Africa straddles the equator and encompasses numerous climate areas; it is the only continent to stretch from the northern temperate to southern temperate zones.[4]
Etymology: Afri was the name of several peoples who dwelt in North Africa near Carthage. Their name is usually connected with Phoenician afar, "dust", but a 1981 theory[5] has asserted that it stems from a Berber word ifri or Ifran meaning "cave", in reference to cave dwellers.[6] Africa or Ifri or Afer[6] is name of Banu Ifran from Algeria and Tripolitania (Berber Tribe of Yafran).[7]

Under Roman rule, Carthage became the capital of Africa Province, which also included the coastal part of modern Libya. The Roman suffix "-ca" denotes "country or land".[8] The later Muslim kingdom of Ifriqiya, modern-day Tunisia, also preserved a form of the name.
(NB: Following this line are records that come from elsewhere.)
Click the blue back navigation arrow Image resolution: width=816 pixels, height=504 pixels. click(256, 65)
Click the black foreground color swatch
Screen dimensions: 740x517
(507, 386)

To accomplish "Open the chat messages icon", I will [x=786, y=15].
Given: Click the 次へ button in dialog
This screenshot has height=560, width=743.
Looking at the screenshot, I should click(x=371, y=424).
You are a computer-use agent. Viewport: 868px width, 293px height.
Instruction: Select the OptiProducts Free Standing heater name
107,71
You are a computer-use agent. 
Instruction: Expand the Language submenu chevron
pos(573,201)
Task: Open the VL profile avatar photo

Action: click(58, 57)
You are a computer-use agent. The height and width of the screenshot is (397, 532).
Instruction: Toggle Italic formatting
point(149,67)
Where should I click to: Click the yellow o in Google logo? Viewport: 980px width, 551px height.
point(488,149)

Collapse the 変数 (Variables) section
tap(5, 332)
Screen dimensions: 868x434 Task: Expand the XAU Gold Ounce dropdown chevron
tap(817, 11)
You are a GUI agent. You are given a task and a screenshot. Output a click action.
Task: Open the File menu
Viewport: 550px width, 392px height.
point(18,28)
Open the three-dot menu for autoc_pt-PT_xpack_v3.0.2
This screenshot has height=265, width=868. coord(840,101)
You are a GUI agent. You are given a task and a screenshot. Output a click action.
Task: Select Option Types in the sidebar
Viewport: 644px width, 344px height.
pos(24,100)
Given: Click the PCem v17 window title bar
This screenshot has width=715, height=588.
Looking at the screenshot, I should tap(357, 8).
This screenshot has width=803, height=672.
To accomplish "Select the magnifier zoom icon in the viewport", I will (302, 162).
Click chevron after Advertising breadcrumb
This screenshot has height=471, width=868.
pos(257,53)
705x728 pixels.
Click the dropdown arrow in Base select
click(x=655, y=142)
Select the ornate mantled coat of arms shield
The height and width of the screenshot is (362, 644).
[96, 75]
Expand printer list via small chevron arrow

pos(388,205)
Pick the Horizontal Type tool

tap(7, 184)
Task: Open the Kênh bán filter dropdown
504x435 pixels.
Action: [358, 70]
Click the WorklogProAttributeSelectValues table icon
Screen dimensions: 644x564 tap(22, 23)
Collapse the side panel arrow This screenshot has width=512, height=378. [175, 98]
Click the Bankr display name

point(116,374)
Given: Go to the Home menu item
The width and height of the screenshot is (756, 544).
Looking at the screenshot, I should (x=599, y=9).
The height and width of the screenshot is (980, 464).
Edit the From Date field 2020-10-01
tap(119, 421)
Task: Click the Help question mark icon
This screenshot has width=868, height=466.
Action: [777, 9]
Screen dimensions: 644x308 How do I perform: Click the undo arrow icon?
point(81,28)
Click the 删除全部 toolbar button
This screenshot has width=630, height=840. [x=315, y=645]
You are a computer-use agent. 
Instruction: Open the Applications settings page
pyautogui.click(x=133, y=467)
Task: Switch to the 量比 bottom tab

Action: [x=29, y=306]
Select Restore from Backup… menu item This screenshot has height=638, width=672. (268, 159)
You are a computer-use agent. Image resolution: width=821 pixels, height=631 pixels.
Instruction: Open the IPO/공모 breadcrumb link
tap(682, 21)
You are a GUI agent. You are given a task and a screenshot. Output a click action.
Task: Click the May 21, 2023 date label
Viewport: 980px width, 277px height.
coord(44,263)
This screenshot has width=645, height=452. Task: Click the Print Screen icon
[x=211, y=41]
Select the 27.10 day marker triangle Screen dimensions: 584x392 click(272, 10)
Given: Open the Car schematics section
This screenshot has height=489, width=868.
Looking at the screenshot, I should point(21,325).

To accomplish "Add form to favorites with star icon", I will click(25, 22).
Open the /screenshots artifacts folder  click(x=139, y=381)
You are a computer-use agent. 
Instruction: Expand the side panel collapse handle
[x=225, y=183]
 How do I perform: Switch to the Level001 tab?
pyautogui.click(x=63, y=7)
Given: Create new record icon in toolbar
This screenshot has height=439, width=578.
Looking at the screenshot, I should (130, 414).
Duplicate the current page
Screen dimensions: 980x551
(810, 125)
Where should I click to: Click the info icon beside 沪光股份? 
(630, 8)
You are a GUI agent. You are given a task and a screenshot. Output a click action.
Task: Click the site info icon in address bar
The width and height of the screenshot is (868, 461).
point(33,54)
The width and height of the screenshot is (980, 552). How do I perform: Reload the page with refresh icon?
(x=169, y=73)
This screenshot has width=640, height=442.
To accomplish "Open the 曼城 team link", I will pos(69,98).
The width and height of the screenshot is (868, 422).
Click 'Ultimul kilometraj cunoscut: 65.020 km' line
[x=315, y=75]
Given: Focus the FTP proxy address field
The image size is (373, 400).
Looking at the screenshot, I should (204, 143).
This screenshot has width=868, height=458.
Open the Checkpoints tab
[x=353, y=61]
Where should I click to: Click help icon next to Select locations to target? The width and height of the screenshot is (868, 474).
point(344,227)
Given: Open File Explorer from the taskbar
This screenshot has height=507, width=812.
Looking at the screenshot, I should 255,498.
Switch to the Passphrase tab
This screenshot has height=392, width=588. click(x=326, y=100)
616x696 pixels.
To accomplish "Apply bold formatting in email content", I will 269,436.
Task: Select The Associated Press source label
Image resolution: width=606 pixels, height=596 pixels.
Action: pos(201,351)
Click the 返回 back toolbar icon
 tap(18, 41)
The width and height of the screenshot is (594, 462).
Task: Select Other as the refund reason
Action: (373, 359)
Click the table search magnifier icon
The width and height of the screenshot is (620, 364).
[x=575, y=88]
Other etymological theories that have been postulated for the ancient name "Africa":

* the 1st century Jewish historian Flavius Josephus (Ant. 1.15) asserted that it was named for Epher, grandson of Abraham according to Gen. 25:4, whose descendants, he claimed, had invaded Libya.
* Latin word aprica ("sunny") mentioned by Isidore of Seville in Etymologiae XIV.5.2.
* the Greek word aphrike (Αφρική), meaning "without cold." This was proposed by historian Leo Africanus (1488--1554), who suggested the Greek word phrike (φρίκη, meaning "cold and horror"), combined with the privative prefix "a-", thus indicating a land free of cold and horror.
* Massey, in 1881, derived an etymology from the Egyptian af-rui-ka, "to turn toward the opening of the Ka." The Ka is the energetic double of every person and "opening of the Ka" refers to a womb or birthplace. Africa would be, for the Egyptians, "the birthplace."[9]
* yet another hypothesis was proposed by Michèle Fruyt in Revue de Philologie 50, 1976: 221--238, linking the Latin word with africus 'south wind', which would be of Umbrian origin and mean originally 'rainy wind'.

The Irish female name Aifric is sometimes anglicised as Africa, but the given name is unrelated to the geonym.